-- BEGIN --
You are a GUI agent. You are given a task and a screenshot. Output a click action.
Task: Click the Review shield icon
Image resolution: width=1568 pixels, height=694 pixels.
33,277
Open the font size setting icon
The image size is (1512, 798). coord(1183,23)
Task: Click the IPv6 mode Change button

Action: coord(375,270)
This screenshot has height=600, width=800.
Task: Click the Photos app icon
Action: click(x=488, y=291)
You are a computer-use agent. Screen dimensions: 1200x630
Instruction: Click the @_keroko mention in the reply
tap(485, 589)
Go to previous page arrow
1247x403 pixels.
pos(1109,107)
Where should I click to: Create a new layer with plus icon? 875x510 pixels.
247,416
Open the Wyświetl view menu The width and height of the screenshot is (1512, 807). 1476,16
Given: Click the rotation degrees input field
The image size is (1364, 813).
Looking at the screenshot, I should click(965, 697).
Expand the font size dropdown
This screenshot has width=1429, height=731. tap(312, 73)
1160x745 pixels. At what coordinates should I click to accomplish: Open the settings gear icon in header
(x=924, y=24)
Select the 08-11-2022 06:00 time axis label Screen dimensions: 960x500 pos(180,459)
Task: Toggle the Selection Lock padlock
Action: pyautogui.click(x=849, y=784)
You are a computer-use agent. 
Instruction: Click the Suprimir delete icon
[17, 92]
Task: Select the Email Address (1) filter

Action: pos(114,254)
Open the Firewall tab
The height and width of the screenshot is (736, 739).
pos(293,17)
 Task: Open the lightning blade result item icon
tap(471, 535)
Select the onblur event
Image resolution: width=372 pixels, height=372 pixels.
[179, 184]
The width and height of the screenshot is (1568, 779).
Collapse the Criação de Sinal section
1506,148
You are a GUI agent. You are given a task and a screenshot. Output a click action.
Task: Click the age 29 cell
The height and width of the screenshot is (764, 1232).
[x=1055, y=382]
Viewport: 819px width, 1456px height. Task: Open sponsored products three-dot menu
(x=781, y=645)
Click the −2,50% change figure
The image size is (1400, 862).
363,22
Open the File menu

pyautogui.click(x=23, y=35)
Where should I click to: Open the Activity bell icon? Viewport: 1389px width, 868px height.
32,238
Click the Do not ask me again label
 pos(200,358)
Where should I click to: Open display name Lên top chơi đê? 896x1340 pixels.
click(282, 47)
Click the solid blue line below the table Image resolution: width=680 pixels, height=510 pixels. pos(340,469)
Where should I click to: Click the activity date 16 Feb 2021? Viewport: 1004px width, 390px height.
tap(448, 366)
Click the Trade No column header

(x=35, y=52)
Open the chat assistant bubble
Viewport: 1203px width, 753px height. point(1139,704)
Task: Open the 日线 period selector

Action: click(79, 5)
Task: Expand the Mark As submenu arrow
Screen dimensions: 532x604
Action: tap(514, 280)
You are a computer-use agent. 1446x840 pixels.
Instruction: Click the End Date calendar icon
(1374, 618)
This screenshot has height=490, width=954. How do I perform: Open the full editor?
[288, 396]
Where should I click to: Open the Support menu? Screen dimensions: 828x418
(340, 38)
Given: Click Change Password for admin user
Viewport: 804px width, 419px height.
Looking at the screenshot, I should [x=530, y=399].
-- END --
Reproduce the lines of the records above verbatim, from the line containing "Given: Click Change Password for admin user" up to and including the last line of the records.

Given: Click Change Password for admin user
Viewport: 804px width, 419px height.
Looking at the screenshot, I should [x=530, y=399].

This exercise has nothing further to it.